2026년 3월 10일 화요일

Figure AI's Latest Humanoid Robot Learns Household Chores—What It Means for Home Automation

A humanoid robot casually spraying cleaner on a coffee table and wiping it down might seem like science fiction, but Figure AI's latest demonstration is very real—and it represents a significant inflection point in how robots learn practical household skills.

The Figure 03: Learning Without Explicit Programming

Figure AI's third-generation model, Figure 03, recently demonstrated the ability to clean living spaces using only data-driven learning. Unlike previous generations that required extensive manual programming for specific tasks, this robot learns household routines the way humans do: by observing patterns and adapting to variations in its environment. In the demonstration, the robot autonomously handled everything from applying cleaner to using a cloth—subtle movements that traditionally demanded frame-by-frame coding.

This shift from rule-based to learning-based robotics is crucial. It means developers no longer need to program every possible scenario; the robot learns generalizable skills that transfer across different homes, furniture layouts, and cleaning products.
┄┄┄┄┄┄┄┄┄┄┄┄┄┄┄┄┄┄┄┄
◆ **Requirement 1**
Answer these questions using the article on Figure AI's household robot:
(a) Which generation of Figure AI's models is Figure 03?
(b) What did the robot spray on the coffee table?
(c) What does the article say developers no longer need to program?
◆ **Requirement 2**
Go on with the article on Figure AI's household robot, starting right after its last sentence.
The records that come after the article have no connection to it.

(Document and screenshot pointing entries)
┄┄┄┄┄┄┄┄┄┄┄┄┄┄┄┄┄┄┄┄
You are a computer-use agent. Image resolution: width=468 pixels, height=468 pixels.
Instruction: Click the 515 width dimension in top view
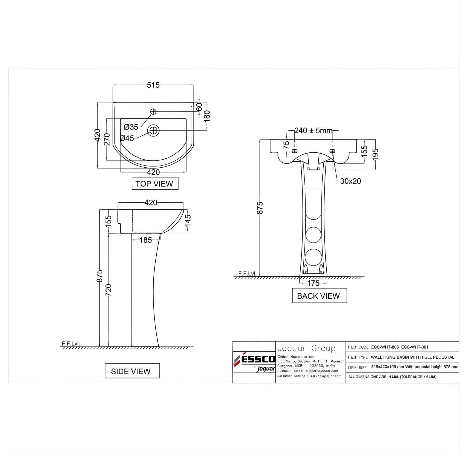tap(153, 85)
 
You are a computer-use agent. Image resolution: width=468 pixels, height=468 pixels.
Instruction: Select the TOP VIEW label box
tap(155, 184)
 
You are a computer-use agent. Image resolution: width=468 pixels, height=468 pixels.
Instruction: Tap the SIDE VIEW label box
tap(132, 371)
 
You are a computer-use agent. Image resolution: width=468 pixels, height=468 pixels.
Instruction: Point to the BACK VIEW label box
tap(319, 296)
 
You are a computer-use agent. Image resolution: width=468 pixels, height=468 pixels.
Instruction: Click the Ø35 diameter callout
tap(131, 127)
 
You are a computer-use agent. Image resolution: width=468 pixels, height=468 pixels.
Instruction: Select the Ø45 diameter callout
tap(127, 138)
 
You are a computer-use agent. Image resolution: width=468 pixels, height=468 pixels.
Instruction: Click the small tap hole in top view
tap(153, 112)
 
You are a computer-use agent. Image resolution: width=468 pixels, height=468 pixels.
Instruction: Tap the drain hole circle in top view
tap(153, 131)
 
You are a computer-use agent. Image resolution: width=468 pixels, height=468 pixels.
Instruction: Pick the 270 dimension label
tap(107, 139)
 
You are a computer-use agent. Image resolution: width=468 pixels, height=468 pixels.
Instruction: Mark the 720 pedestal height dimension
tap(108, 290)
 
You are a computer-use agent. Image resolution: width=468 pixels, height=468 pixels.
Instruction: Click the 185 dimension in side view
tap(146, 240)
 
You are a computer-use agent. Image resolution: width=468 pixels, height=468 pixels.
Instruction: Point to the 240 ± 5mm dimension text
tap(313, 131)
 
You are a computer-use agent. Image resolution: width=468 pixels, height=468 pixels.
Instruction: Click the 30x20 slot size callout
tap(350, 181)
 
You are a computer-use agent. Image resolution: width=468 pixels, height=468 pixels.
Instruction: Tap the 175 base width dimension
tap(313, 283)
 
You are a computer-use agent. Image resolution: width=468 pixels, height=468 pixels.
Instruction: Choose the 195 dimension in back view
tap(376, 155)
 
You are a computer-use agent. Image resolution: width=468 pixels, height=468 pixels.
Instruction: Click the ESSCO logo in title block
tap(254, 359)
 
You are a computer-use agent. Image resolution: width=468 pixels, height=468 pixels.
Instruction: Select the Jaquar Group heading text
tap(306, 348)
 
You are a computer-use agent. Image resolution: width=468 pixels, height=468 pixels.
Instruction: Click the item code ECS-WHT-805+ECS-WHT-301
tap(399, 347)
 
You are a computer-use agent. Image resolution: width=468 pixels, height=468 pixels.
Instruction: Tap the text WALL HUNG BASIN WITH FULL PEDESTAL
tap(412, 357)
┄┄┄┄┄┄┄┄┄┄┄┄┄┄┄┄┄┄┄┄
◆ **Final result 1**
(a) The third generation.
(b) Cleaner.
(c) Every possible scenario.

◆ **Final result 2**
Why This Matters Beyond the Lab

From a global perspective, this breakthrough addresses one of robotics' oldest challenges: the "last-mile problem" of practical deployment. While industrial robots excel at repetitive factory tasks, home robotics has struggled because domestic environments are infinitely variable. A coffee table in Seoul looks different from one in Stockholm, yet Figure 03's learning approach handles both.

For the Korean tech industry specifically, this development carries strategic weight. South Korea has positioned itself as a robotics manufacturing hub, but leadership in AI-driven robotics—particularly the software layer—has largely remained with U.S. companies. Figure AI's progress raises questions about where Korean players like Hanwha, LG, and Samsung should focus R&D investments to remain competitive.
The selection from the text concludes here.